Cofnijmy się w czasie o kilka miesięcy. W ostatniej kolejce Ekstraligi w poprzednim sezonie 2017/2018 piłkarki AZS PWSZ Wałbrzych grały na wyjeździe z Czarnymi Sosnowiec. - Był to dla mnie wyjątkowy moment - opowiada Jessica Pluta. - Grałam od pierwszej minuty. Na trybunach oglądała mnie moja mama, siostra Daria i przyjaciółka Edyta, które aktualnie reprezentują klub TS ROW Rybnik. Chciałam pokazać się z jak najlepszej strony. W 60 minucie podczas boiskowej sytuacji, jedna z zawodniczek Czarnych chciała zaatakować piłkę. Niestety trafiła w moją nogę. Doszło do złamania nogi z przemieszczeniem oraz zwichnięcia kostki. Pamiętam ten straszy ból do dziś - wspomina. Feralny dla niej mecz odbył się 27 maja.

Z boiska w Sosnowcu trafiła karetką do szpitala. - Konieczna była operacja. Przed operacją czekając w izbie przyjęć czułam ogromne wsparcie ze strony rodziny, która od razu przyjechała za mną do szpitala i całej drużyny, która dojechała do mnie po zakończonym meczu.
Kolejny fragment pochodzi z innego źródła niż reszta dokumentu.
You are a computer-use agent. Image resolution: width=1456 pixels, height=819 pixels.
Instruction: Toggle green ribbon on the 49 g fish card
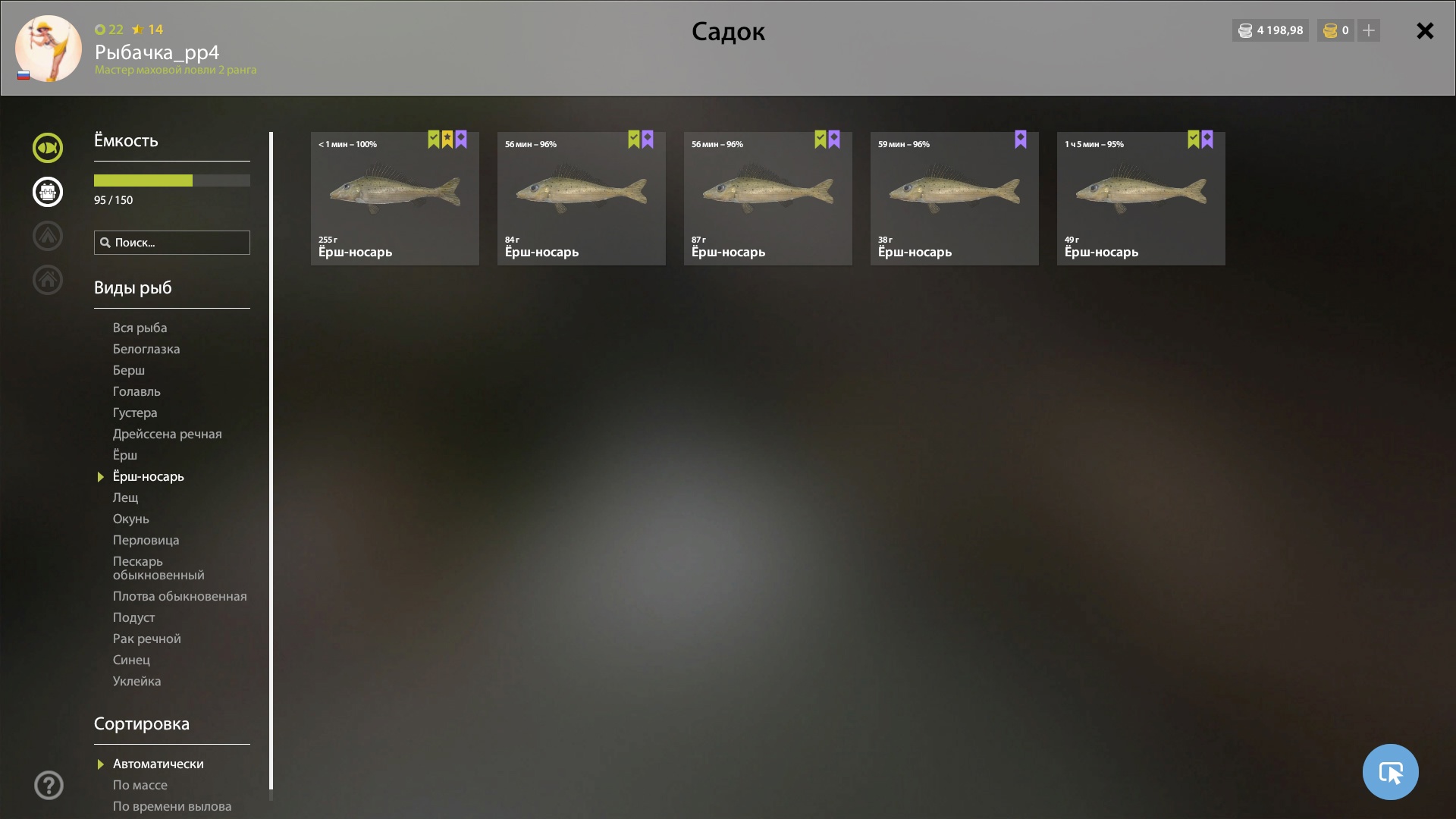[x=1194, y=140]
Najbliższe mi osoby zostały do końca operacji, żeby jeszcze dodać mi otuchy - mówi z dumą o swoich bliskich i koleżankach z AZS PWSZ Wałbrzych. - Po operacji zostałam uwięziona w gips na pięć tygodni, a później przez trzy tygodnie chodziłam z butem ortopedycznym na nodze - opowiada piłkarka, która swego czasu była powoływana do wszystkich młodzieżowych reprezentacji Polski U15, U17 i U19.

Kiedy AZS PWSZ Wałbrzych rozpoczynał przygotowania do nowego sezonu ona musiała rozpocząć rehabilitację
. - Rehabilitację zaczęłam miesiąc po operacji. Praktycznie całe wakacje leczyłam się w klinice Orto Med Sport w Bielsku. Po powrocie do Wałbrzycha indywidualne ćwiczenia miałam z naszą klubową fizjoterapeutką, która postawiła mnie na nogi. Dzięki niej 22 listopada mogłam wyjść z drużyną na pierwszy trening - mówi już z uśmiechem. Była to jej pierwsza tak poważna kontuzja w dotychczasowej przygodzie z piłką. - Był to dla mnie okropny czas, ale jestem pozytywnie nastawiona i patrzę optymistycznie w przyszłość - zapewnia osiemnastoletnia zawodniczka.

Jessica Pluta jest wychowanką nieistniejącego już klubu UKS Tygryski Świętochłowice. Latem 2014 roku razem ze swoją straszą siostrą Darią Plutą oraz przyjaciółkami Edytą Botor i Klaudią Miłek przeszła do I-ligowego wówczas AZS PWSZ Wałbrzych z którym wywalczyła awans do piłkarskiej elity. Młodsza Pluta i Miłek nadal grają w klubie z Dolnego Śląska. Miłek w rundzie jesiennej była drugą najskuteczniejszą piłkarką w zespole jeśli chodzi o ilość strzelonych bramek. Jessica Pluta wiosną też chce pomóc swojej drużynie w walce o medal Ekstraligi.